Locate, in the data below, the line that contains "Terms and Conditions (537, 1162)" and the line that contains "Contact (660, 1162)"; reproduce exactly those two lines and every line between them, nothing more.

++++ Information

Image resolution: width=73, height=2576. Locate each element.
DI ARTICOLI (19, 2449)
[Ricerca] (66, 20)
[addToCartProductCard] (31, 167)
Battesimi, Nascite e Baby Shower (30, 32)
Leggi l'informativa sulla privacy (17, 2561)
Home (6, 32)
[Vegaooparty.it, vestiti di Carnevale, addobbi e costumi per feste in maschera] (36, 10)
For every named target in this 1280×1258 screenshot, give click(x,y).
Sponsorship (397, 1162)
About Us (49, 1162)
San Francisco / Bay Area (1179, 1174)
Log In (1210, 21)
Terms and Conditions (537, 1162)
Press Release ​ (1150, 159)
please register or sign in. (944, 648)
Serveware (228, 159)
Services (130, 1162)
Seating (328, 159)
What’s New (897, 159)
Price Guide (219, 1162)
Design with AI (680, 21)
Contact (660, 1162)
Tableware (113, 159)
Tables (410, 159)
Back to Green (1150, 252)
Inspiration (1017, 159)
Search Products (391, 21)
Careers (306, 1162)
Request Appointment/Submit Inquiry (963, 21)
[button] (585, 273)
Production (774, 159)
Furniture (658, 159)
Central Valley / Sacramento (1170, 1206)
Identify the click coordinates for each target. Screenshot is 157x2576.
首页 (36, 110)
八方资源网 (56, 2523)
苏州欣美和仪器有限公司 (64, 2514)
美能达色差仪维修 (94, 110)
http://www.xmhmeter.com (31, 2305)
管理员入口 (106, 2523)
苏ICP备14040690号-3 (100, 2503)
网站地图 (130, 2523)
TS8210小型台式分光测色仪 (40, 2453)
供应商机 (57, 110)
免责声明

++++++++

* [Answer below]:
Terms and Conditions (537, 1162)
Press Release ​ (1150, 159)
please register or sign in. (944, 648)
Serveware (228, 159)
Services (130, 1162)
Seating (328, 159)
What’s New (897, 159)
Price Guide (219, 1162)
Design with AI (680, 21)
Contact (660, 1162)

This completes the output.